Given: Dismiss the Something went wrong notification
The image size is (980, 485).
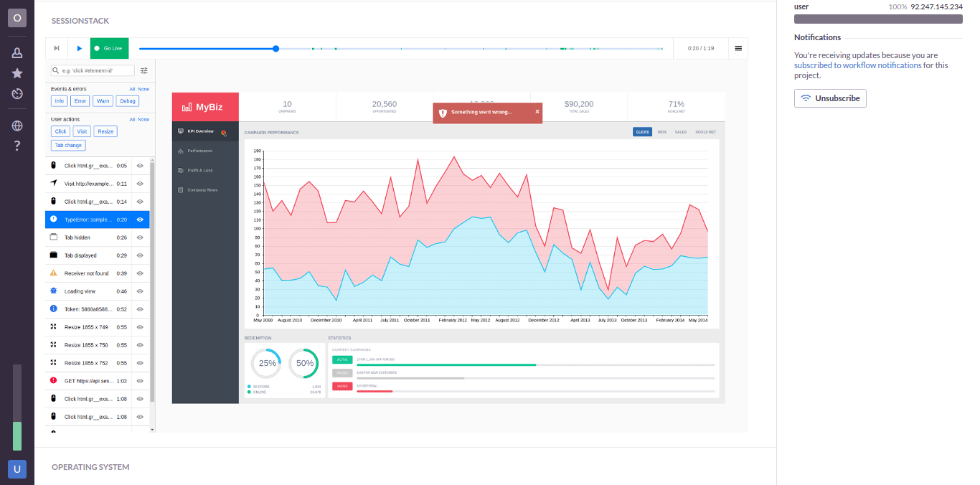Looking at the screenshot, I should coord(537,112).
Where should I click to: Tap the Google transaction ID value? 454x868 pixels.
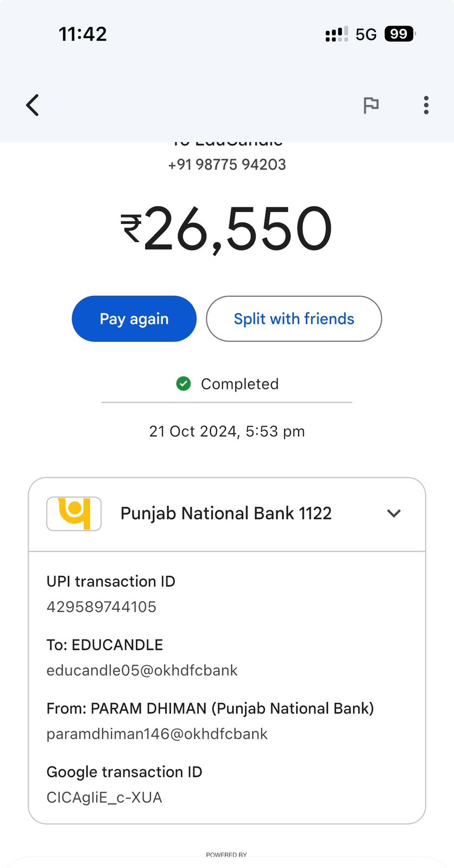[x=104, y=797]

Work to complete: Starting with the line that holds "Where should I", return each line exactly through the final line of the entries above; pictures are not part of the output.

Result:
Where should I click to: Tap the Google transaction ID value? 454x868 pixels.
[x=104, y=797]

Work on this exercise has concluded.